To err on the side of caution, avoid pancake syrup during the elimination phase; go ahead and try it during the fructose challenge phase.
Posted by: Patsy Catsos | August 24, 2009 at 10:36 PM
Ok, since you were kind enough to respond, let me ask you two more questions:
What do you know about fructose and tryptophan? I have read that malabsorbed fructose binds to tryptophan and prevents its absorption as well, leading to problems of deficiency, such as insomnia.
Have you seen any evidence that sourdough bread is more easily tolerated than other wheat breads? Some claim that the fermentation process "destroys" the fructans
Posted by: Kathy | August 25, 2009 at 06:24 PM
What about "Stevia in the Raw"?
Posted by: HAlley | August 30, 2011 at 01:03 AM
The packets look fine. The cup-for-cup product is mostly maltodextrin, by volume, and I would not consider it FODMAP-friendly in that quantity.

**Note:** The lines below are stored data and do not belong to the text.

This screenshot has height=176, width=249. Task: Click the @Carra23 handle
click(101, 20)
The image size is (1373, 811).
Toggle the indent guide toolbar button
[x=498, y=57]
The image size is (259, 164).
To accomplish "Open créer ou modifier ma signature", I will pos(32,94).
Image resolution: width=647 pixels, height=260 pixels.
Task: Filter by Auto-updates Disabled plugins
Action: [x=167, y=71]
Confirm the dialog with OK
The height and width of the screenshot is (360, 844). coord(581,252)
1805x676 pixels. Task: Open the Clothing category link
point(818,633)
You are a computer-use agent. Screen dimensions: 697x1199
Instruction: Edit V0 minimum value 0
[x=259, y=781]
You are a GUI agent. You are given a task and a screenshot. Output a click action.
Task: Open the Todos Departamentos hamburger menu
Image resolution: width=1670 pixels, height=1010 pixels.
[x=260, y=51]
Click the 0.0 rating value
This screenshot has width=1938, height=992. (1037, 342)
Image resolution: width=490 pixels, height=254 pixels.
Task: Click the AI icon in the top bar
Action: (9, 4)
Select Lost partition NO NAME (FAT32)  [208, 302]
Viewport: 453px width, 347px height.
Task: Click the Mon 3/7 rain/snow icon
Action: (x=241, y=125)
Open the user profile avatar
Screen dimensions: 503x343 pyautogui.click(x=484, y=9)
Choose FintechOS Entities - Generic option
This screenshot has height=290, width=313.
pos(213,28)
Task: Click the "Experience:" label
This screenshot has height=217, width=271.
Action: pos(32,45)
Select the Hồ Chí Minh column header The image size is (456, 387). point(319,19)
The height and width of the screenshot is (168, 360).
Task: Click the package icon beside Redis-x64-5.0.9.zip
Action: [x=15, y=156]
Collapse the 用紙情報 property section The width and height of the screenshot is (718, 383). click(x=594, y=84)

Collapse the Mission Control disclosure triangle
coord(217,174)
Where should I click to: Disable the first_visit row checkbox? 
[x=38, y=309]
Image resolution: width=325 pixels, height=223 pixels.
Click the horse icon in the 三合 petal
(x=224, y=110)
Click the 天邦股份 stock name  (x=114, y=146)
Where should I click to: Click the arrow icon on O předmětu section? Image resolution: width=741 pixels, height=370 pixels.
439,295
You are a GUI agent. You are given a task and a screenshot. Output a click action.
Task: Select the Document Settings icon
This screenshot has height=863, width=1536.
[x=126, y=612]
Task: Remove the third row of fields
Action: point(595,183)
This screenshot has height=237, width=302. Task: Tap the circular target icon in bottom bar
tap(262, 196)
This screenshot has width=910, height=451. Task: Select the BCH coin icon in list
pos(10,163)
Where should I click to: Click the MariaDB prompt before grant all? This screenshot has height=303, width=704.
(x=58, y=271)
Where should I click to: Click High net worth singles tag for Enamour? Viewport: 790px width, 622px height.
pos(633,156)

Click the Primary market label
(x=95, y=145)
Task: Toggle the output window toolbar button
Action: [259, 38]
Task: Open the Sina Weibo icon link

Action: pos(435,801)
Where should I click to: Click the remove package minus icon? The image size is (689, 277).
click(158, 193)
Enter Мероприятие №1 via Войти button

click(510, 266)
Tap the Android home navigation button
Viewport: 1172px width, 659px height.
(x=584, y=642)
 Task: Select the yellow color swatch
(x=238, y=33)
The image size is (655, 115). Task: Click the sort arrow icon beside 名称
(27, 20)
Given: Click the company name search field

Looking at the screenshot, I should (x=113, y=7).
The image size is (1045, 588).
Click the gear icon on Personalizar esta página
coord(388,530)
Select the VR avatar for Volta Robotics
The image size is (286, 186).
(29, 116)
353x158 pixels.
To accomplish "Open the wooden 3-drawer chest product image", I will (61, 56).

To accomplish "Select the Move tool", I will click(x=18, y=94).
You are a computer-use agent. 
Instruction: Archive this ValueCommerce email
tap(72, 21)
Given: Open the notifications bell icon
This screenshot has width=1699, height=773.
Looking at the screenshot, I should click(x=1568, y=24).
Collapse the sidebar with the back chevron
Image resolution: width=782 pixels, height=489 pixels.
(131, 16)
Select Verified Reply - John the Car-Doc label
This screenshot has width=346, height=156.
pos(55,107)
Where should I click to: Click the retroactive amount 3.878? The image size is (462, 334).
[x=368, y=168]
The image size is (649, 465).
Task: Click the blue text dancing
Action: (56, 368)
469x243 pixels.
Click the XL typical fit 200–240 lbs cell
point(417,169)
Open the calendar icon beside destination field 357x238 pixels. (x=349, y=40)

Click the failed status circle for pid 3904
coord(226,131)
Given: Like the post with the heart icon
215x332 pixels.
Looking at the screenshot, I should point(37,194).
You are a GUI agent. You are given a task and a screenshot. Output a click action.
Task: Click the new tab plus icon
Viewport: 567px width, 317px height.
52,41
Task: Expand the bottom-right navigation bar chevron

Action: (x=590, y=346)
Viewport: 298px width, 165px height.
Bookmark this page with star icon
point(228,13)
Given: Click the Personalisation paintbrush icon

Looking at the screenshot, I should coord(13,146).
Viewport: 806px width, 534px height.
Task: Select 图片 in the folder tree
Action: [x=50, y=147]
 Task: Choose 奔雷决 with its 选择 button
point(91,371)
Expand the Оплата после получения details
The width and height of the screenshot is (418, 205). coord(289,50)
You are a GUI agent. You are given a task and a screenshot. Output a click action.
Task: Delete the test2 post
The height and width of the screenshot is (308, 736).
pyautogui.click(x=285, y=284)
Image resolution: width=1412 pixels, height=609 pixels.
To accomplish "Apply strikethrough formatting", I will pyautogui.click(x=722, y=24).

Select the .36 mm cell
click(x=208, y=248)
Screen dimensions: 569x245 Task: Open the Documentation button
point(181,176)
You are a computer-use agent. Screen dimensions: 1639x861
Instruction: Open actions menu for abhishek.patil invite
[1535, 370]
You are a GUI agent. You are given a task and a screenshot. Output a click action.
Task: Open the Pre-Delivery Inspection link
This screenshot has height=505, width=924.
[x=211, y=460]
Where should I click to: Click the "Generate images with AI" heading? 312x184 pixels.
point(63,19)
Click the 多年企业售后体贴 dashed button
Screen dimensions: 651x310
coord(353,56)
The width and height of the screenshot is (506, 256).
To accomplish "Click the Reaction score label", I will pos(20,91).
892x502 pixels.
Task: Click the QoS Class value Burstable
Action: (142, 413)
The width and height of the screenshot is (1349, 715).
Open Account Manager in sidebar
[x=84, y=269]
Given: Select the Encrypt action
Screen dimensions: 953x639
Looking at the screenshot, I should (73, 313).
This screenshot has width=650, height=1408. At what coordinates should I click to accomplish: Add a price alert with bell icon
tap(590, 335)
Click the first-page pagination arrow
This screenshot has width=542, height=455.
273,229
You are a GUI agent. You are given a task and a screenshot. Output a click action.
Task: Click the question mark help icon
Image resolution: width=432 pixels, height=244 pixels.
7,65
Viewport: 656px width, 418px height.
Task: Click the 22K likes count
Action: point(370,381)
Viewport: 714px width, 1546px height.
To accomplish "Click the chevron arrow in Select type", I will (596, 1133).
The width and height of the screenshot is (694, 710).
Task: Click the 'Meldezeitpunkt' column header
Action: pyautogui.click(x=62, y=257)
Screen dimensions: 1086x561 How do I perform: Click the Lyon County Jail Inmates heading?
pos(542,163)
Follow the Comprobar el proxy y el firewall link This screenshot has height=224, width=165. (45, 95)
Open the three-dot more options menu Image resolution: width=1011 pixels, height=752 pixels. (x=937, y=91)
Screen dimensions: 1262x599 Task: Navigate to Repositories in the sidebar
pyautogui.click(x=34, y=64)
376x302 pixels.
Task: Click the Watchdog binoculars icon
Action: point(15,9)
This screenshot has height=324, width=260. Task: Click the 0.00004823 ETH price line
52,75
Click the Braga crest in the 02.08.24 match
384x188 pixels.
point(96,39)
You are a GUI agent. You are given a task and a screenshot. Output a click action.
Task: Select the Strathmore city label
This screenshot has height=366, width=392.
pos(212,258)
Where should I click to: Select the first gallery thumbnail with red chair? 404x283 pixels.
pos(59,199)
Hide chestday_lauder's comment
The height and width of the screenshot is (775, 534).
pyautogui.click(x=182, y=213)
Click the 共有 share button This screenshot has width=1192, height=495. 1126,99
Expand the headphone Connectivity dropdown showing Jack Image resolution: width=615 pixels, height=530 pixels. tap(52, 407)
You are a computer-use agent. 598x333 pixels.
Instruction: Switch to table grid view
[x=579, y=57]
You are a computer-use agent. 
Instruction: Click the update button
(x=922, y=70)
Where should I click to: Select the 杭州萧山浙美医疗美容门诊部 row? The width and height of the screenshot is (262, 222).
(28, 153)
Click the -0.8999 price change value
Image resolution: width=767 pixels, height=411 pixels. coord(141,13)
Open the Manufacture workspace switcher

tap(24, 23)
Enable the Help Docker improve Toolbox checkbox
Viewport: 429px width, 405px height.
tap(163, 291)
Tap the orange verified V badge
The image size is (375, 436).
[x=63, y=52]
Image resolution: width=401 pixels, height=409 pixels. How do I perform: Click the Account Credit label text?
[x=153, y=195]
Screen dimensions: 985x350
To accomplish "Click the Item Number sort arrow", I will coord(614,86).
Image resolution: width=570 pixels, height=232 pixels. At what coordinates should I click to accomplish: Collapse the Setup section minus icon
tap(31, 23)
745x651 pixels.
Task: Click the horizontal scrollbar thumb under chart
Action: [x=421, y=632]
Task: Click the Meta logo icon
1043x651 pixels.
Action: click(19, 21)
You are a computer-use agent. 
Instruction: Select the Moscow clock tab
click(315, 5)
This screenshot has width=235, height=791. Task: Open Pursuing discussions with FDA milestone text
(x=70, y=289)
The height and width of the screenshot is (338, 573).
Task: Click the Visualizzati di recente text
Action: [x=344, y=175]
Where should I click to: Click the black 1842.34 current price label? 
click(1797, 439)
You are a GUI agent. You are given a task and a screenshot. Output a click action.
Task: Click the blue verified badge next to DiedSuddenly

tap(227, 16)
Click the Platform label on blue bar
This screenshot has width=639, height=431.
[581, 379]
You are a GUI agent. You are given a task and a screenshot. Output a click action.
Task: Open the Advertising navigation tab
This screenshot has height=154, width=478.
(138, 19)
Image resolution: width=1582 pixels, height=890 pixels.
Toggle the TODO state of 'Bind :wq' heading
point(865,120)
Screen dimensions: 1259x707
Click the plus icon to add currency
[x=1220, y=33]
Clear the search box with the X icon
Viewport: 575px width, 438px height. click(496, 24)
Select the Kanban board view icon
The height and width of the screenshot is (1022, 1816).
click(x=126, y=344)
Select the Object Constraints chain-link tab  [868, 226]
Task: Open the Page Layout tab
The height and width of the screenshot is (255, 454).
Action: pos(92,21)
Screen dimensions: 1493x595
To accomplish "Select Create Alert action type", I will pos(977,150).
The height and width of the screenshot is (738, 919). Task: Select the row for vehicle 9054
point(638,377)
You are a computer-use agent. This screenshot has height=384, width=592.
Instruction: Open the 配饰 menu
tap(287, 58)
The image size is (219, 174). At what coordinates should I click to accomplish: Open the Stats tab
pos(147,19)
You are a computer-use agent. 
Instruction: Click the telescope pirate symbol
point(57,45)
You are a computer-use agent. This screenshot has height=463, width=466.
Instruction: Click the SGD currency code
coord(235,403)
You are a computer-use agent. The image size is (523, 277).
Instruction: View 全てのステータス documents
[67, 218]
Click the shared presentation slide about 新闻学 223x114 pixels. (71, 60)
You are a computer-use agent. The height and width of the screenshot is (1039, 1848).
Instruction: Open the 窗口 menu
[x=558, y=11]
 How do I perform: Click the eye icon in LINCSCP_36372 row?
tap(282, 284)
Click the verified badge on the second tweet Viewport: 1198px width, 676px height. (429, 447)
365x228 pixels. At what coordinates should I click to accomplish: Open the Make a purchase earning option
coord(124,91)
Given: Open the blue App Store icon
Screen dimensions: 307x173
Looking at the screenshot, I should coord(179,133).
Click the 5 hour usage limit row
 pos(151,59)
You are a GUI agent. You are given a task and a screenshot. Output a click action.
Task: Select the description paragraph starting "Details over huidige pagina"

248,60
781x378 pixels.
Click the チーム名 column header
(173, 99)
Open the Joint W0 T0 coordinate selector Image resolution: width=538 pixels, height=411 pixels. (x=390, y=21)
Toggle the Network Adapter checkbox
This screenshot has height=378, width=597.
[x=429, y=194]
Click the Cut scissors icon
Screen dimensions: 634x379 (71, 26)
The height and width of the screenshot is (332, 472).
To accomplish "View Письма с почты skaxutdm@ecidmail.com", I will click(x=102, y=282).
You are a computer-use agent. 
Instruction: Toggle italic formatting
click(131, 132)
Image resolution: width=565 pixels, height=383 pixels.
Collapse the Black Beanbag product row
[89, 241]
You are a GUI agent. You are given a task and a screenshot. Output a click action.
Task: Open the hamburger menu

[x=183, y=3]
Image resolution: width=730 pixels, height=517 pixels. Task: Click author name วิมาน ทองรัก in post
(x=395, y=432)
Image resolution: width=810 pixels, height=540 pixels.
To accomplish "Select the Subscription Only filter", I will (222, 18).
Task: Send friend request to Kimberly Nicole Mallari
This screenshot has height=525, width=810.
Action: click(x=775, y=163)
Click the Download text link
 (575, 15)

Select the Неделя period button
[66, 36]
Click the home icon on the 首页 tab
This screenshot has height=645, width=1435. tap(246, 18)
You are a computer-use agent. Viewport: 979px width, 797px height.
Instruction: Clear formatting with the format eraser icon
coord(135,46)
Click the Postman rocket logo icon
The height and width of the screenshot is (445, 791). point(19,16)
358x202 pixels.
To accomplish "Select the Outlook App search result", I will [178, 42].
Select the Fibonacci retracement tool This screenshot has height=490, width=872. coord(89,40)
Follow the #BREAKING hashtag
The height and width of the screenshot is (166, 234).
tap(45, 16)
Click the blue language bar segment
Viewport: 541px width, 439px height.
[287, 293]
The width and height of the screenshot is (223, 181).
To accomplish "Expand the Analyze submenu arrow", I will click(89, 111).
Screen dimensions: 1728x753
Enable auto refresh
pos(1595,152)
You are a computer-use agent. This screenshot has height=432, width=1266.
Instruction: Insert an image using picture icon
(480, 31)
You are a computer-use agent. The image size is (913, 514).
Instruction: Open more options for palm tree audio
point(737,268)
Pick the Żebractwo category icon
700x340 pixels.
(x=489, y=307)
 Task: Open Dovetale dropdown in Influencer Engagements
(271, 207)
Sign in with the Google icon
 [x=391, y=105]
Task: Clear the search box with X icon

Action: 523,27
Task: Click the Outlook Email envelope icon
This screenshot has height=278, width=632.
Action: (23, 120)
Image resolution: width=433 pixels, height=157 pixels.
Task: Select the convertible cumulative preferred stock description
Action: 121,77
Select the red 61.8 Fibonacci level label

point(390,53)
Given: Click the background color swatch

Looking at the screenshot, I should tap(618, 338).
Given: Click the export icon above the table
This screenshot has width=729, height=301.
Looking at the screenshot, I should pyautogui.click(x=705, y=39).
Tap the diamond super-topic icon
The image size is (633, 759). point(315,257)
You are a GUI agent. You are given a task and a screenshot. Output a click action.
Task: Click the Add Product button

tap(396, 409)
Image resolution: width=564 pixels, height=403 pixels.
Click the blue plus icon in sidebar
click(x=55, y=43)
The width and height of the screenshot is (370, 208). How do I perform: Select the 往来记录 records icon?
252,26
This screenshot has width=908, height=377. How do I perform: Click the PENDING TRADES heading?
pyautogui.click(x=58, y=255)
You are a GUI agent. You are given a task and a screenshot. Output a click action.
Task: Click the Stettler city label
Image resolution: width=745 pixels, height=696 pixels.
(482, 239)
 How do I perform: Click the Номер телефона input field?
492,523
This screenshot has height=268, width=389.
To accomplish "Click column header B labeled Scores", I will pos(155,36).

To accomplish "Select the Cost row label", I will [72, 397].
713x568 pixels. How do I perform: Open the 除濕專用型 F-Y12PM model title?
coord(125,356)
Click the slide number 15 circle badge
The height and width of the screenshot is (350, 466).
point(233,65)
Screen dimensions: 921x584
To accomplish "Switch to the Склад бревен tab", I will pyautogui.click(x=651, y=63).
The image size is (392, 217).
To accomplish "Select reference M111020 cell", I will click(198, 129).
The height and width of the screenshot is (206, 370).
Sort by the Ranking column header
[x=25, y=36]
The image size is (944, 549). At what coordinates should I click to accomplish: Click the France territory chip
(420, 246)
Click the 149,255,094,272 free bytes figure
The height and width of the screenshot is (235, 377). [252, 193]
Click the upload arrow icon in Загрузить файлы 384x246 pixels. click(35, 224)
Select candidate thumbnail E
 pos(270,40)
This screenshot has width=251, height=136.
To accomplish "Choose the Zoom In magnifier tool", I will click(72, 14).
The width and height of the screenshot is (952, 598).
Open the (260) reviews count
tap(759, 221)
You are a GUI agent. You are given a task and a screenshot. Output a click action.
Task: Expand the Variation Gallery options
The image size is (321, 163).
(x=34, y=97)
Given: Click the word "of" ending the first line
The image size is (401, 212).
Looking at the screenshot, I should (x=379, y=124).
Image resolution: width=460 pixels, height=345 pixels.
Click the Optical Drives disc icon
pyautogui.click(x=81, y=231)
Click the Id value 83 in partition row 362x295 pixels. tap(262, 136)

Posted by: Patsy Catsos | August 30, 2011 at 12:18 PM
I have ulcerative colitis and recently started using stevia (never used other sweeteners because they either taste horrid or give me palpitations)
After my recent exploratory results I found that for the first time in 15 years sice diagnosis I am in remission, I've never felt better
Could be coincidence but that has been my only change in what I consume in the last few years
Stevia breaks down into something that the bacteria in the colon consume and any other waste is weed out, I can only guess that it's keeping my colon bacteria to busy to attack me!
Posted by: Donella | November 29, 2012 at 05:16 PM
Glad to hear you are feeling better. I am not aware that stevia has any healing properties such as this, but whatever the case, I'm sure you must be pleased. Is the stevia by itself or part of a product with other ingredients?